* EXTRACT PROVIDED
School Nursing

The Relentless School Nurse: Let’s Set Healthy Work Boundaries

My last blog post, has opened up interesting discussions about boundaries and setting them for the upcoming school year. One response was from Judy Doran, a school nurse who writes “Maine Points.” She shares her insightful reflections below:

Boundaries by Judy Doran

Things I already do……
NO work emails on personal phone.
Literally, shut off the computer at home so that you can’t just walk by and jiggle a mouse or trackpad to check in on things. You need to make a deliberate effort.
My friends know that I may let a text or phone message sit. If it’s urgent they will call back.
In the health office……I let frequent fliers know that they don’t have to be unwell to visit but also know that if it’s busy in there or they are overstaying their welcome/visiting too often, they will need to return to class. It establishes a good, safe space/respite with boundaries.
In the health office with staff……NO OTC meds. It’s a slippery slope and unless you have orders for them it is a very bad idea. Also broadly speaking it is not to be used as an emotional dumping ground (of course there are exceptions…..). It is also not a place to air perceived or real medical concerns ad nauseam.

Try to establish some flexibility in your schedule with admin. For instance, if the after-hours staff meeting is dedicated to all things non-nursing maybe you could a) skip it (because you have never had a duty-free lunch and don’t even know what a prep period is), or b) stay in your office and work. I had a previous superintendent literally gasp when I suggested that, asking me if a nurse would unilaterally make that decision. My answer was, “yup”.
NO DUTIES…….anything that you would need to be replaced for if you had to attend to a student is off limits. (Bus, lunch, recess, whatever…..)

Make a plan now about potential (likely) extra hours next year. How have you handled them? How do you want to handle them? Figure out how to document them and what your pay rate should be. It should be at least your per diem rate. Or you can just say NO, cannot do it.

* PROVIDED MATERIAL
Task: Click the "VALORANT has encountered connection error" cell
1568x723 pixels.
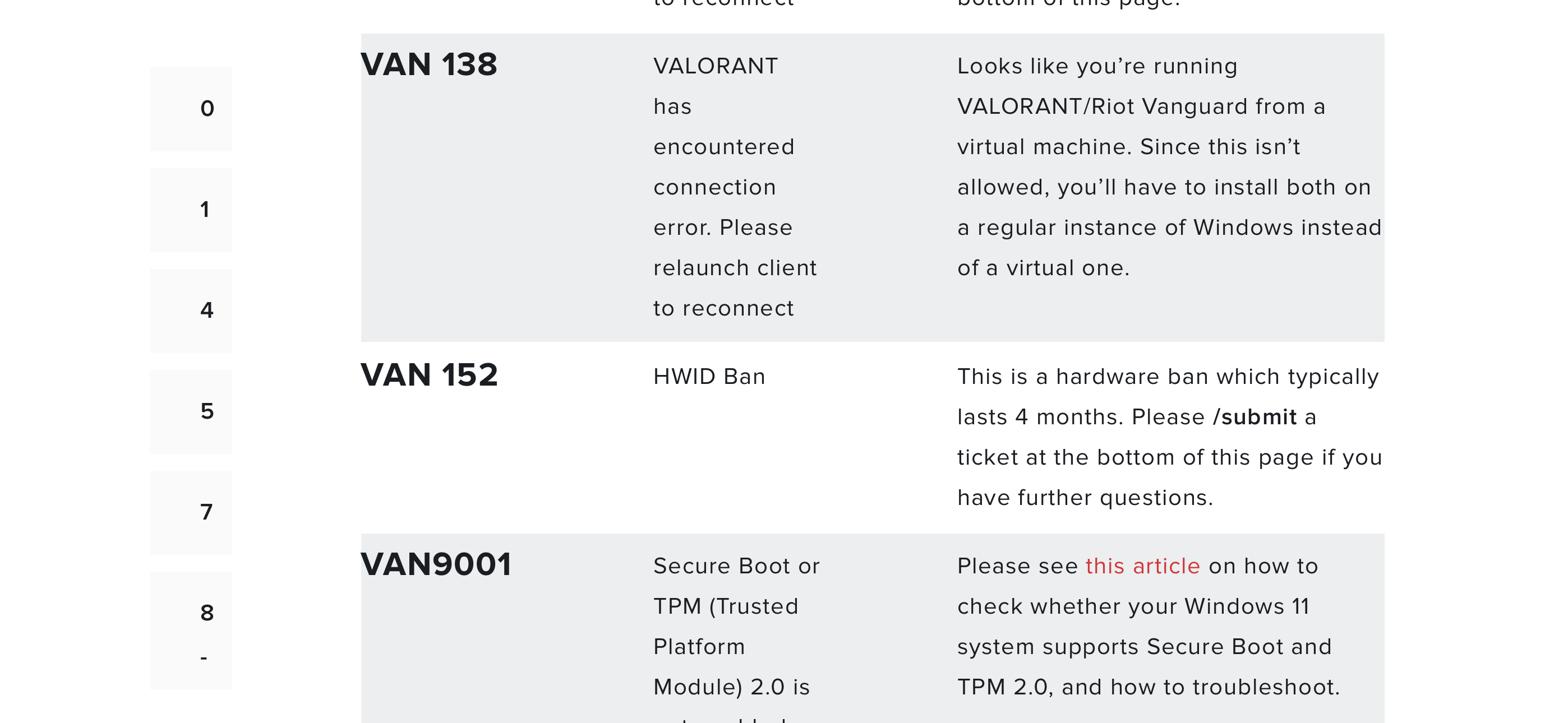Action: [735, 187]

* WHAT TO DO
In the school nurse blog post, which duties are given as examples of the kind a nurse should refuse? List them all.

* SOLUTION TO THIS TASK
Bus, lunch, recess